The company will go bankrupt with a bang, not a whimper.
I wasn’t wrong about either of those financial time bombs. But I was, in retrospect, pretty naive about the time horizon.
The lawsuit from the former Twitter executives finally settled in October 2025. The lawsuit by former Twitter employees who Elon decided to just… not pay their promised severance settled in August 2025. That’s two-and-a-half years for a couple of trivial, open-and-shut cases.
The EU announced a $120 million fine in December 2025. And Elon lost a jury verdict last month regarding some light fraud he committed when acquiring the company. All the rest of the regulatory investigations (and there were several) were erased by the incoming Trump administration. They dragged on long enough for Elon to purchase the Executive Branch. He spent something like $278 million on the election. If Kamala had won, he likely would’ve been on the hook for much more than that in fines. (What do you call an electoral system like this? The Aristocrats!)
Those are… abominably slow processes. None of the investigations were particularly complicated. Elon was told (basically. I’m paraphrasing here) “hey boss, this is the law.” Elon replied, “lol no. That isn’t fun. We’re just not going to do that.” Elon’s lawyers said “jfc, fine, I quit. Here’s the number for the whistleblower hotline, y’all.” I remain generally Abundance-skeptical, but looking at how long these cut-and-dry investigations took is enough to Abundance-pill me at least a little bit.

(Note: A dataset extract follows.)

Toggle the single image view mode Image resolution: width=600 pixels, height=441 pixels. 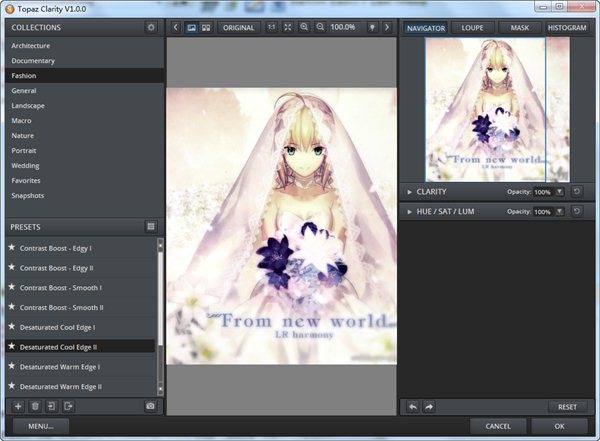191,27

The thing that I find particularly interesting here is the arbitrage opportunity it creates. Let’s just consider the employment lawsuits: Elon just decided not to pay what he contractually owed. The sum total of the two lawsuits (what they asserted he owed — the final settlement numbers are non-public) was around $628 million. By refusing to to honor his contracts, Elon Musk effectively had an interest-free loan from his counterparties for two and a half years. He could pay them right away, or he could hold onto the money and pay them later. In the intervening years, he was free to invest that money, make other deals with that money, and earn interest on that money. His counterparties were prevented from investing/making deals/earning interest/exchanging that money for goods and services.
That’s a tremendous financial deal. If you are rich enough, why would you ever honor your contracts in a timely fashion? Why not roll the dice on lawyering it out? Worst-case scenario, you get a multi-year interest-free loan. Best-case, your opponent settles at a discount, or outright loses on a weird technicality.

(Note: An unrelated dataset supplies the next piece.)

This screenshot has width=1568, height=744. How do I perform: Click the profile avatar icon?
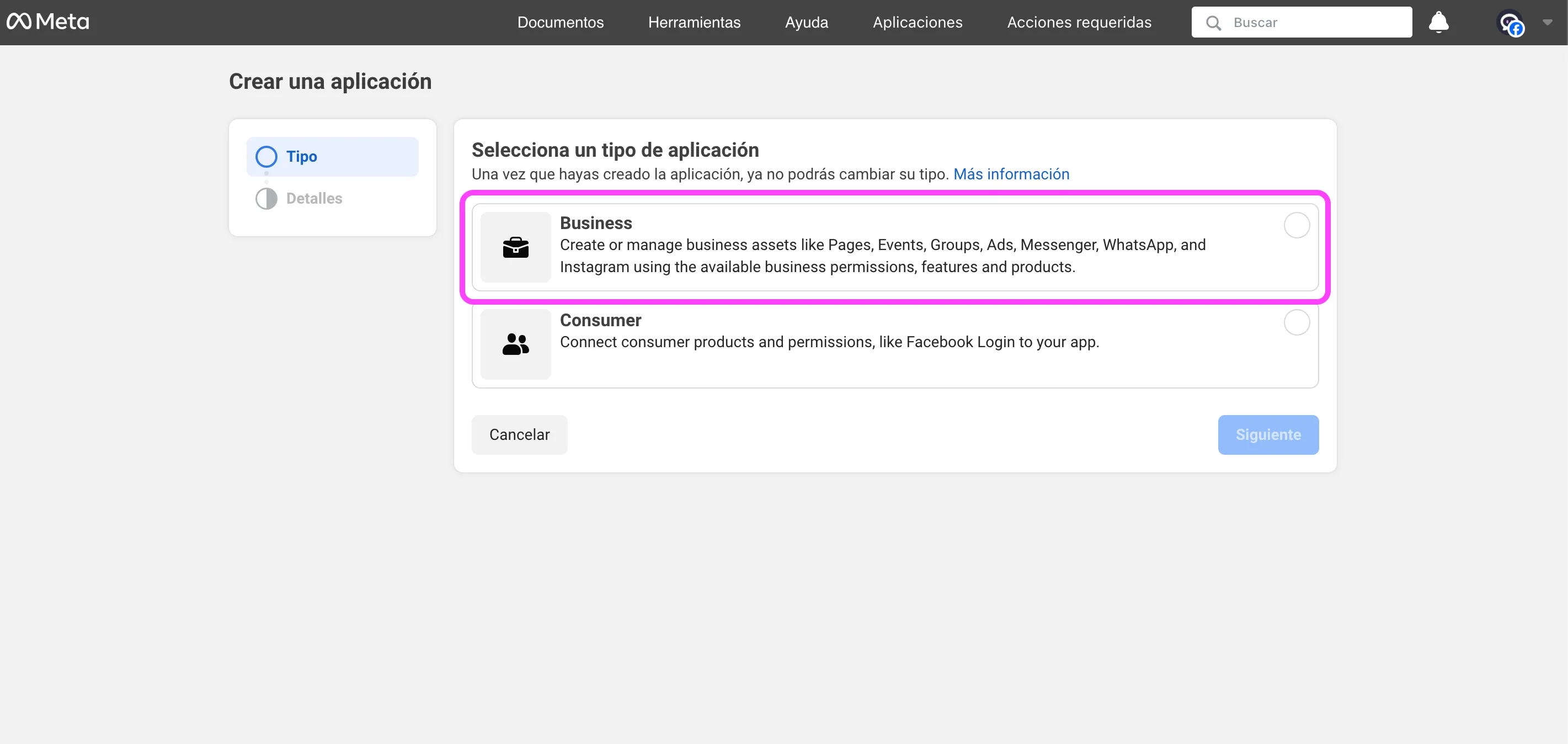1510,23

It’s only a tremendous deal, though, if you don’t have to account for the legal fees. Lawyers are expensive, and they generally charge by the hour. Elon’s lawyers are also expensive, but the trick is that he pays them by the year. They get paid whether they’re filing frivolous lawsuits or not. That’s a sunk cost, already on the books. So long as he’s paying them, he might as well keep them busy.
So that’s the jaded lesson I’m taking from this incorrect prediction: the legal system and the regulatory state move slowly, particularly when well-resourced actors are invested in slowing them down.

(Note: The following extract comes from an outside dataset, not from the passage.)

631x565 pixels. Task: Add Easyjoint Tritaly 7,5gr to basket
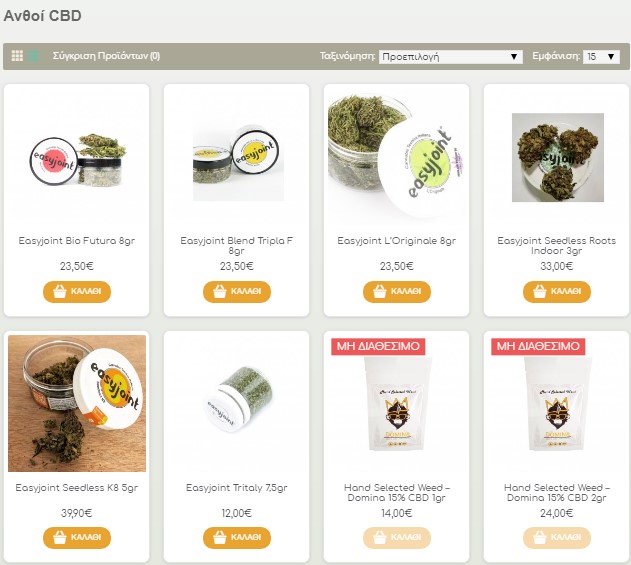(237, 538)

This is all fixable, but not without reforms to the legal system that won’t see the light of day anytime soon. For the near-term, this strikes me as a durable and terrible status quo feature. Never underestimate how much the people who pay their lawyers by the year can get away with. The asymmetry between their access-to-lawyers and everyone else’s creates arbitrage opportunities that they predictably exploit.